E & C : Le livre que vous avez coordonné, Du management des compétences au management du travail, insiste sur la nécessité de s'appuyer sur les collectifs du travail pour mener une démarche compétence. Pourquoi ?

B. D. : Il est intéressant de s'appuyer sur le collectif lorsqu'on a besoin de développer autonomie, initiative et responsabilité. Le collectif, lorsque les conditions sont réunies pour qu'il fonctionne en coopération, permet de pallier les inévitables limites de la prescription. L'un des savoir-faire que le management du travail doit développer est certainement le management des collectifs et de la coopération. Mais cela implique de reconnaître

les limites de l'organisation du travail, d'accepter qu'elle ne peut pas tout prescrire, de faire le deuil d'un management axé sur le contrôle et le fantasme de maîtrise. Une perspective aussi évidente pour certains que difficile à accepter pour d'autres.

PARCOURS

• Bernard Devin est chargé de mission à l'Aract des Pays de la Loire, spécialisé dans les questions de professionnalisation et des risques psychosociaux.

• Il est l'auteur, avec Patrick Conjard, de La professionnalisation : acquérir et transmettre des compétences (éditions Anact, 2007).
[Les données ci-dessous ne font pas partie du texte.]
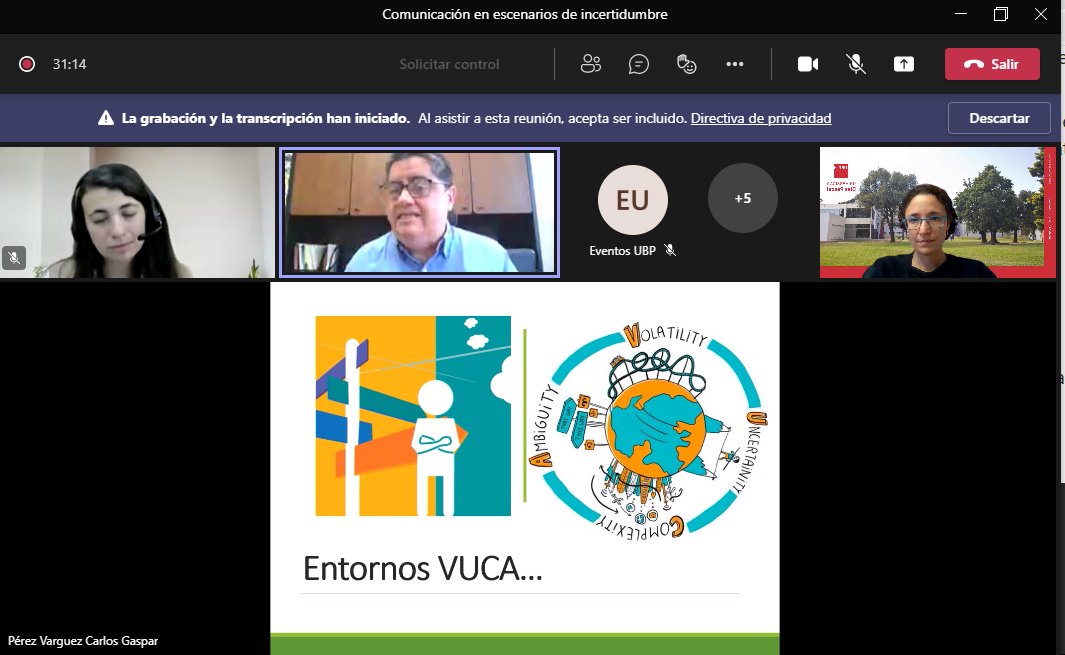Open the More actions menu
Il a coordonné, avec Christian Jouvenot et Florence Loisil, Du management des compétences au management du travail (éditions Anact, 2009).

SES LECTURES

Conjurer la violence : travail, violence et santé, Christophe Dejours, Payot, 2007.

L'idéal au travail, Marie-Anne Dujarier et Vincent de Gaulejac, Le Monde/PUF, 2006.

Vivre pour la raconter, Gabriel Garcia-Marquez, Grasset, 2003.